JPMorgan Chase, the biggest U.S. bank, started the earnings season strong but cautioned about future challenges.
Revenue and Earnings Top Forecasts:
- First-quarter revenue grew 9% year-over-year to $41.9 billion, exceeding analyst expectations.
- Earnings per share reached $4.44, surpassing the projected $4.17.
CEO Highlights Potential Issues:
- CEO Jamie Dimon warned of potential economic troubles despite positive current indicators.
- He mentioned global instability, persistent inflation, and the unknown effects of quantitative tightening as key concerns.
- The bank is preparing for various scenarios to ensure client support.

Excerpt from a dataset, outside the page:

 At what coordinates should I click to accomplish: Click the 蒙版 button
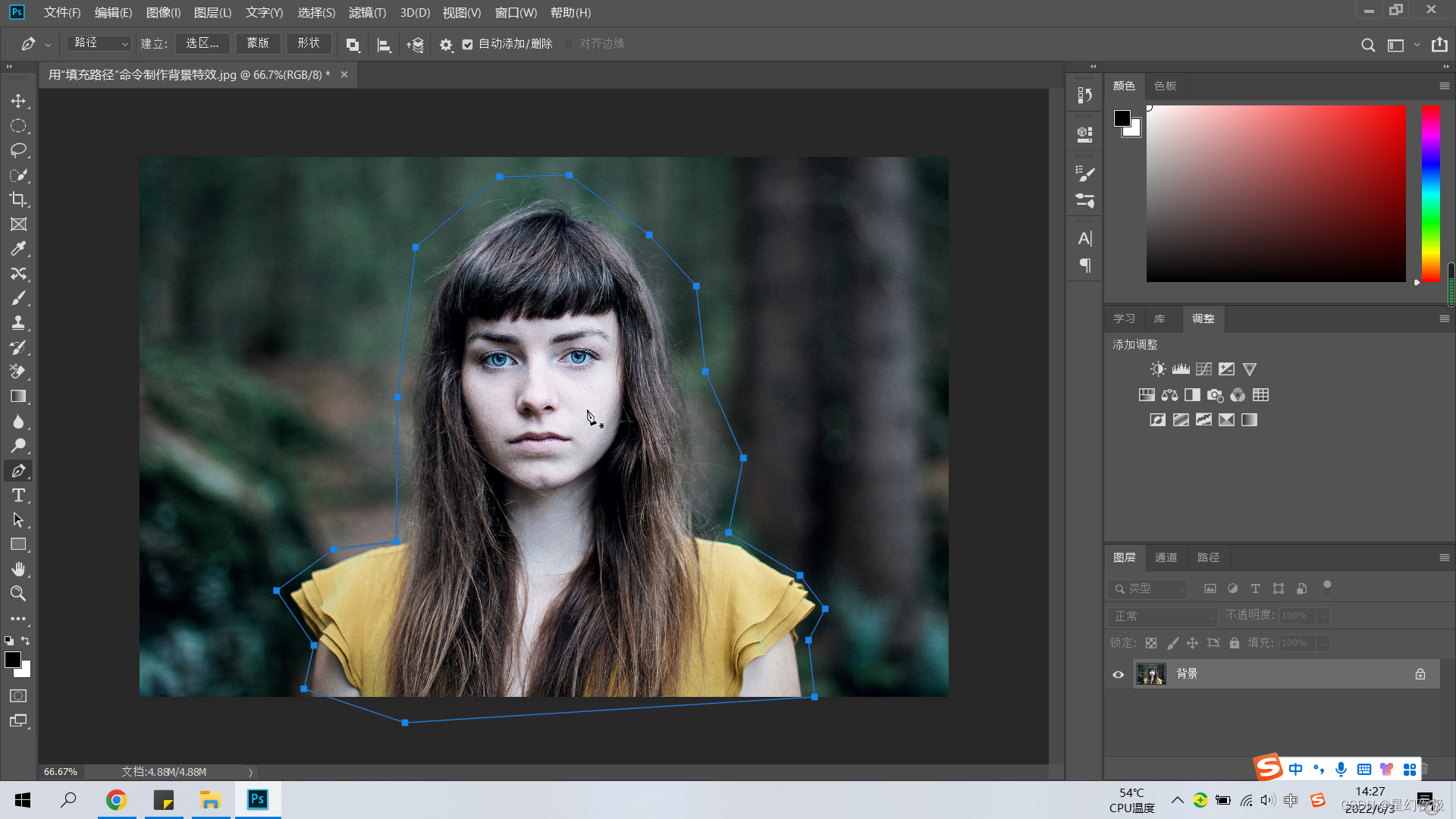tap(258, 43)
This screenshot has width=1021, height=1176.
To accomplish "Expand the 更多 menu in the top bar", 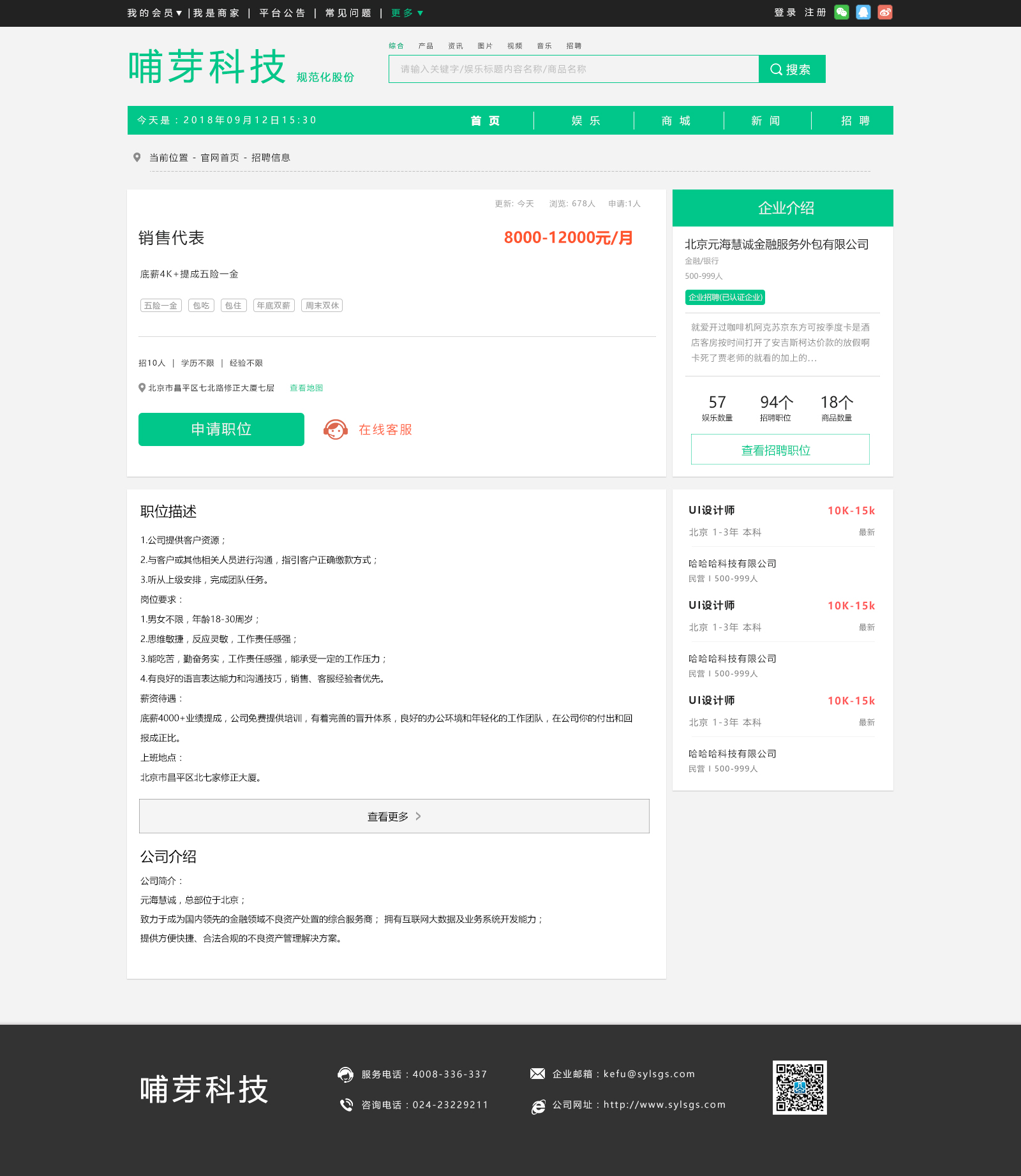I will pos(404,12).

Loan Growth Thanks to Acquisition:
- JPMorgan Chase’s loan portfolio expanded 16% year-over-year, largely due to the First Republic Bank acquisition.
- Net interest income, boosted by loans, increased 11% to $23.2 billion.

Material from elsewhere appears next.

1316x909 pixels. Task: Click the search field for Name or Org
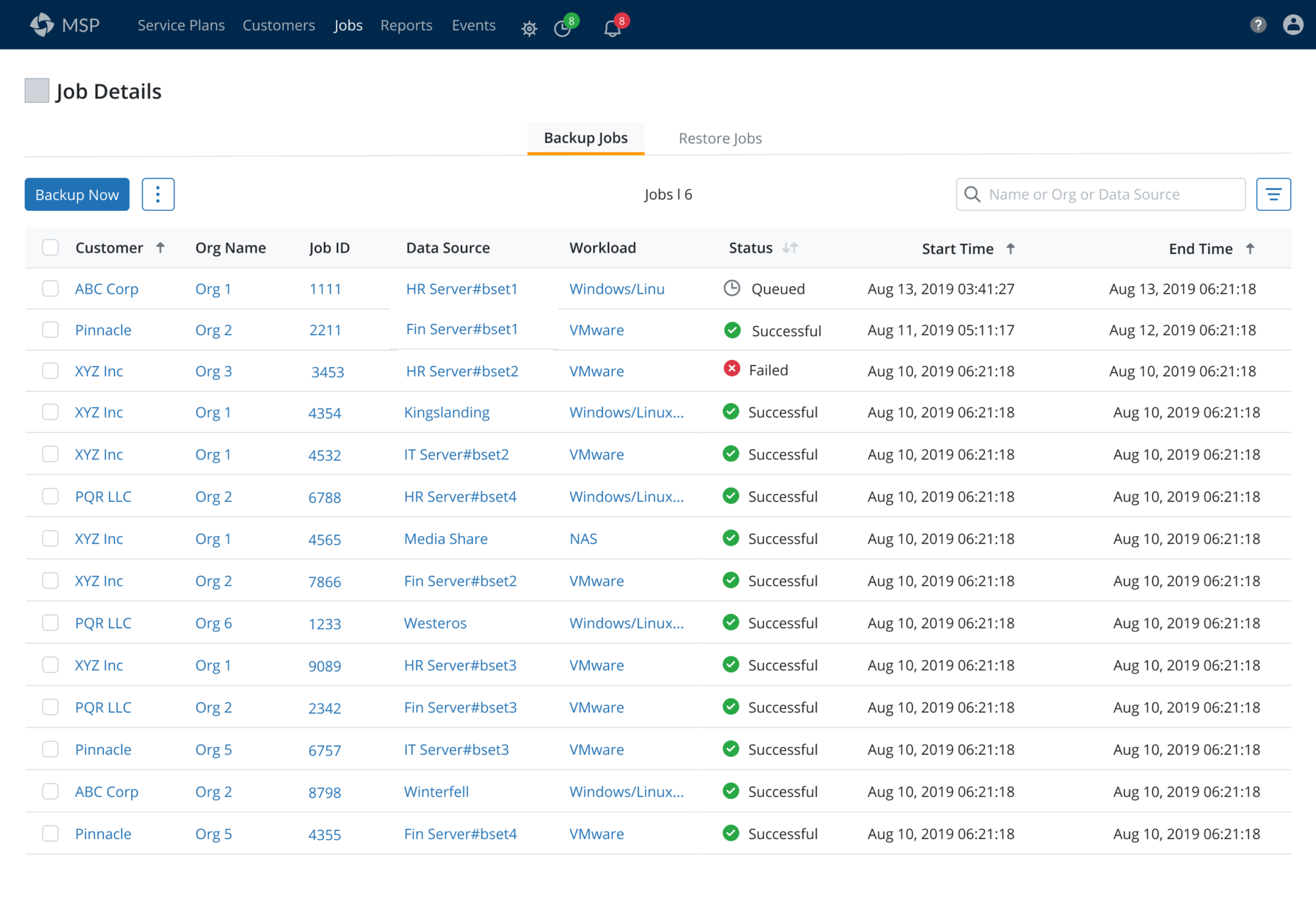1100,194
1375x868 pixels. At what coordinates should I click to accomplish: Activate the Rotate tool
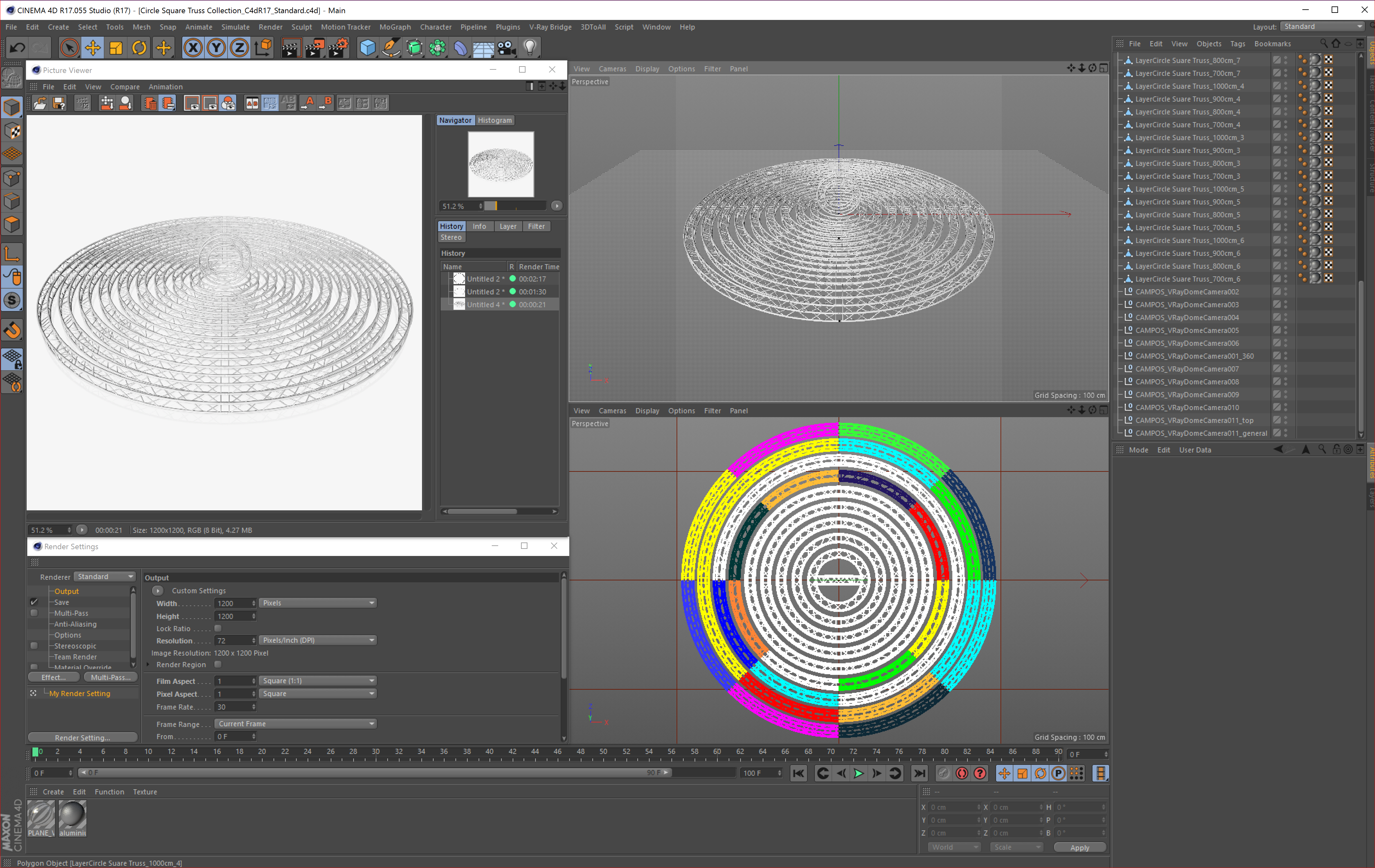point(139,48)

FDIC Charge and Stock Performance:
- The bank incurred a $725 million FDIC charge related to past bank failures.
- Despite a pre-market dip of 2.7%, the stock remains up 52% over the past year.
BlackRock and Wells Fargo Updates:
- Investment firm BlackRock reported record assets under management of $10.5 trillion and exceeded financial forecasts.
- Wells Fargo surpassed analyst expectations but saw an 8% decline in net interest income compared to last year. They also faced a similar FDIC charge.